Estavam envolvidas, as duas multidões, na luta dos trabalhadores, artesãos, pastores, diaristas, comerciantes, assalariados, ceifadores, safristas: “Eis que o salário que sonegastes dos trabalhadores que ceifaram vossos campos alcançam os ouvidos do Senhor” (Tiago 5,4). Sem terras, trabalhadores, gemem, enquanto sujeitos aos senhores da economia agrícola e pecuária desse tempo. O mendigo come com os cães, disputando um lugar próximo da mesa do rico (Lucas 16,16 ss); chicaneiros, cobradores comissionados (sistema bancário), extorquem a população constantemente sujeita a empréstimos, impostos, juros, injustificáveis (Lucas 19.8; 3.14); juízes mandam confiscar bens de famílias emprobrecidas que não podem pagar o que o Estado cobra (Hebreus 10.34).
A população pobre sofre boicote econômico, obrigada a racionamentos de produtos essenciais, quando a autoridade imperial manda impedir que pais de família “não comprem e não vendam”, a não ser o que o Estado permite (Apocalipse 13.17). Enquanto isso, a atividade religiosa, sob abusos apoiados em regulamentos religiosos, escorcha os fiéis, obrigando-os ao dízimo compulsório, pela ameaça de exclusão e anatemização. Intérpretes da Bíblia do momento, escribas, são acusados de “devorar os lares das viúvas e fazer longas orações consagratórias das ofertas compulsórias” (Marcos 12.40).

Material fornecido –
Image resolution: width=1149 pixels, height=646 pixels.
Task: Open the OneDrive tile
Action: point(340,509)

---

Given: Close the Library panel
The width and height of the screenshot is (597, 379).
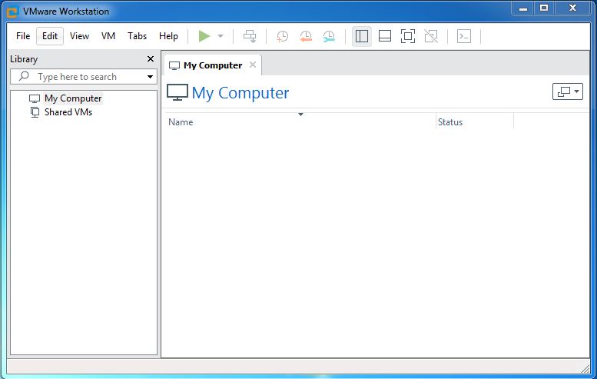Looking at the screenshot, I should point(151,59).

Tarefas –
(1) Segundo o trecho sobre a exploração dos pobres nos tempos bíblicos, a que a atividade religiosa obriga os fiéis, e sob qual ameaça?
(2) Retome o trecho sobre a exploração dos pobres nos tempos bíblicos e continue-o a partir da última frase apresentada.
O material não é necessário para realizar as tarefas.

Respostas –
(1) Obriga-os ao dízimo compulsório, sob a ameaça de exclusão e anatemização.

(2)
É preciso citar nomes, personagens da elite abastada, se eles são tão conhecidos quanto o são personagens do Congresso, nos dias de hoje, envolvidos com a opressão de trabalhadores e do próprio povo? Em poucas palavras não se pode contar uma história, como as relatadas pelos profetas bíblicos ao longo de 1.000 anos de monarquias corruptas em Israel e de dominações imperialistas que chegam à Judéia dos herodianos no tempo de Jesus e dos apóstolos do Novo Testamento. A tragédia do povo bíblico não se conta em dois parágrafos.
Uma condenação política à morte difere muito da morte biológica das criaturas da natureza. Ou seja, a morte compõe o lugar do mistério que se quer desvendar, mas não se consegue. É uma espécie de buraco negro no espaço da existência humana, lugar onde a angústia de ser humano e finito é apaziguada de uma vez por todas. A angústia – quando se pergunta: “morrer por quê”? –, conforme Heidegger, é, dentre todos os sentimentos e modos da existência humana, aquilo que pode reconduzir alguém ao encontro de sua totalidade, sua plenitude. Através da morte em favor de outros; morte por uma causa de alto valor humanitário. Quando oculta-se a necessidade de renovação, como sociedade, enquanto esse alguém ressuscitaria solidária e incessantemente a vida digna, a liberdade, juntamente com o coletivo a seu redor.
O texto bíblico escapa à descrição, e vai além. Por quê? Certamente porque a Ressurreição é um ato de fé, como a esperança que transcende à compreensão humana. Há pessoas portadoras de mensagens, enquanto a descrição da cena vai crescendo, impactando; enquanto se chama mais atenção para o acontecimento extraordinário da Ressurreição do Senhor. Cristo come com os discípulos, e com eles bebe o vinho da comunhão (“eucharistia”).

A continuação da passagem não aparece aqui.